TASK INSTRUCTIONS:
(1) Answer these from the piece on sea level rise and coastal fishing, one line each:
(a) What percent of the recreational marine catch depends on estuaries?
(b) What is the commercial figure for estuary dependence in the Gulf?
(c) What percent of the U.S. population lives along the coast?
(2) In the piece on sea level rise and coastal fishing, write out the stretch from "At current rates" through "the open oceans." again, switching "speckled trout" to "redfish".
(3) Proceed with the piece on sea level rise and coastal fishing, writing on from its last sentence.

The saltwater angling community is doing victory laps after finally gaining some parity with its commercial competition in federal management circles.
It’s a well-deserved celebration after a long, uphill battle.
But now it’s time to take on the real threat to its future, a challenge that will make gill-netters, purse seiners, and those interest-stacked policy boards seem like minor nuisances.
This fight isn’t about who gets which share of the fish – it’s about having any fish left.
At current rates of sea level rise, many coastal estuaries will be flooded before the end of this century. When that happens, both recreational and commercial coastal fishing will collapse.
That’s because 80 percent of the recreational marine catch is estuary-dependent.
Figures for the commercial side run to 70 percent nationally, 90 percent in the Gulf.
Estuaries are not just the daily habitat for fish like speckled trout, flounder and drum, they are also the farmland that produces groceries for a vast array of other species – including many that spend their entire lives in the open oceans.
Biologists say during previous periods of sea level rise, estuaries adapted by migrating inland. But coastal development has now blocked that adaptation. In the U.S. alone, 40 percent of the population now lives along the coast. Low lying coastal plains that once could convert to new marshes are now layered in concrete.

SOURCE MATERIAL:

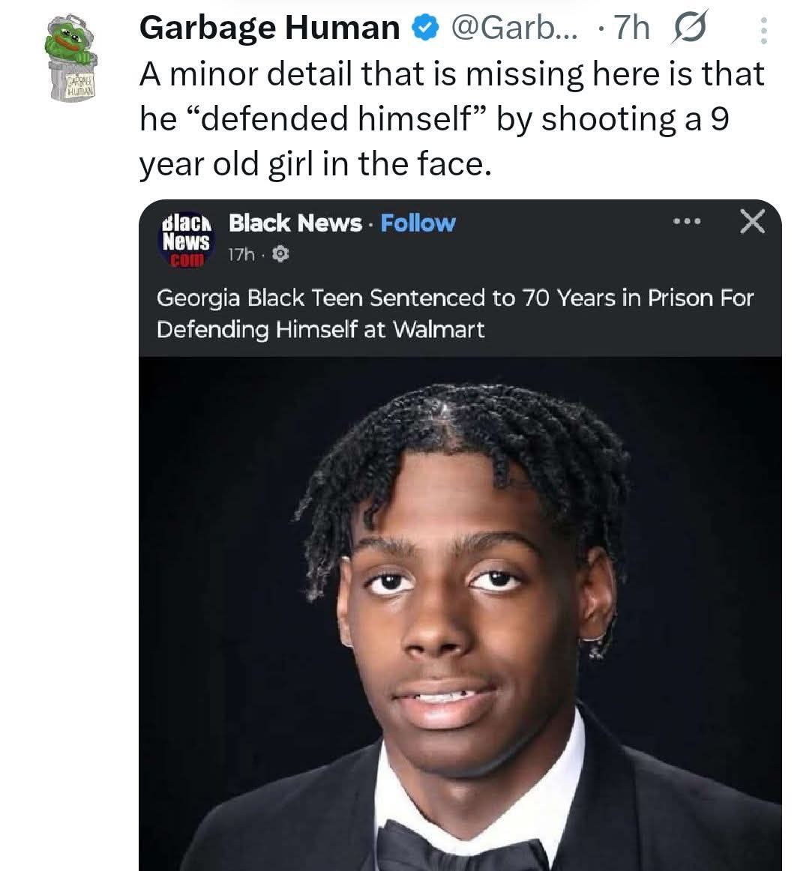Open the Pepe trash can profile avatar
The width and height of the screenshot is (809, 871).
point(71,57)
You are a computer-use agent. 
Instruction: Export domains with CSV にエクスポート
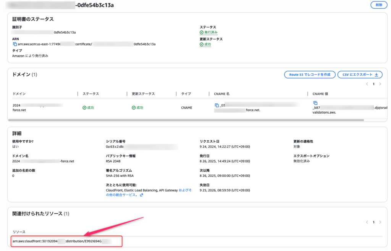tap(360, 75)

==

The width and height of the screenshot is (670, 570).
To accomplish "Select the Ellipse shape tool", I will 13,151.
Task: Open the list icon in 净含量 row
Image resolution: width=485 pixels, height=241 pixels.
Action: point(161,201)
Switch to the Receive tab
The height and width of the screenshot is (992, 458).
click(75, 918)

...

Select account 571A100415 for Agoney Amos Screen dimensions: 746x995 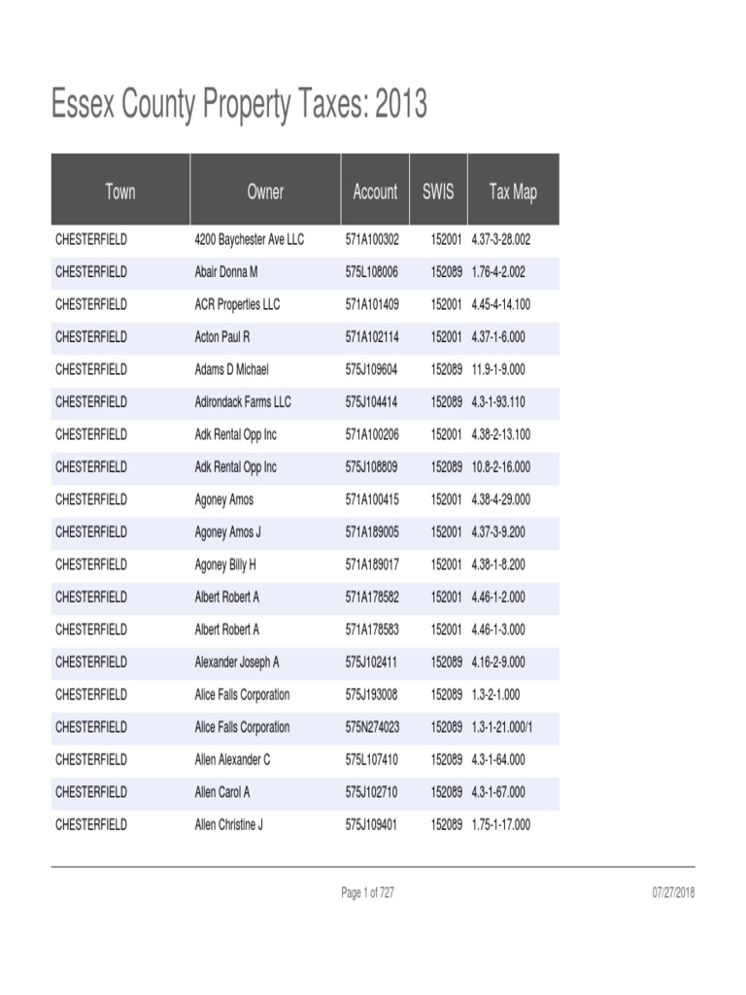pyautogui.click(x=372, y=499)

LIST OF ANSWERS:
(1)
(a) 80 percent
(b) 90 percent
(c) 40 percent

(2)
At current rates of sea level rise, many coastal estuaries will be flooded before the end of this century. When that happens, both recreational and commercial coastal fishing will collapse.
That’s because 80 percent of the recreational marine catch is estuary-dependent.
Figures for the commercial side run to 70 percent nationally, 90 percent in the Gulf.
Estuaries are not just the daily habitat for fish like redfish, flounder and drum, they are also the farmland that produces groceries for a vast array of other species – including many that spend their entire lives in the open oceans.

(3)
This threat isn’t something dreamed up by computer models. It’s an unfolding disaster that’s been measured daily for decades. The history can be viewed on the NOAA site Sea Level Trends.
These are graphs of the high tide level recorded each day at tide stations along our coasts (and around the world) for many years. Plotted on a graph, they display trends. And as the arrows show, the trends are rising. (The exceptions north of the U.S. are in areas where water stored as ice has melted, leading to a rebound effect – like a memory foam mattress after you rise in the morning.)
The seas are rising because water expands while it is heated, and because water once stored on land as ice is melting and pouring into the oceans, adding to their volumes.
The rises on the Louisiana coast and east Texas coast are four times larger because those areas are also subsiding while the sea is rising, a process called relative sea level rise.
These trends are bad news on their own because the steady rise will mean the slow death of a many estuaries. But the news gets much worse in the last few decades of the century, as sea level accelerates due to accumulated warming. In many areas now, the mid-range projections of sea-level rise are close to three feet.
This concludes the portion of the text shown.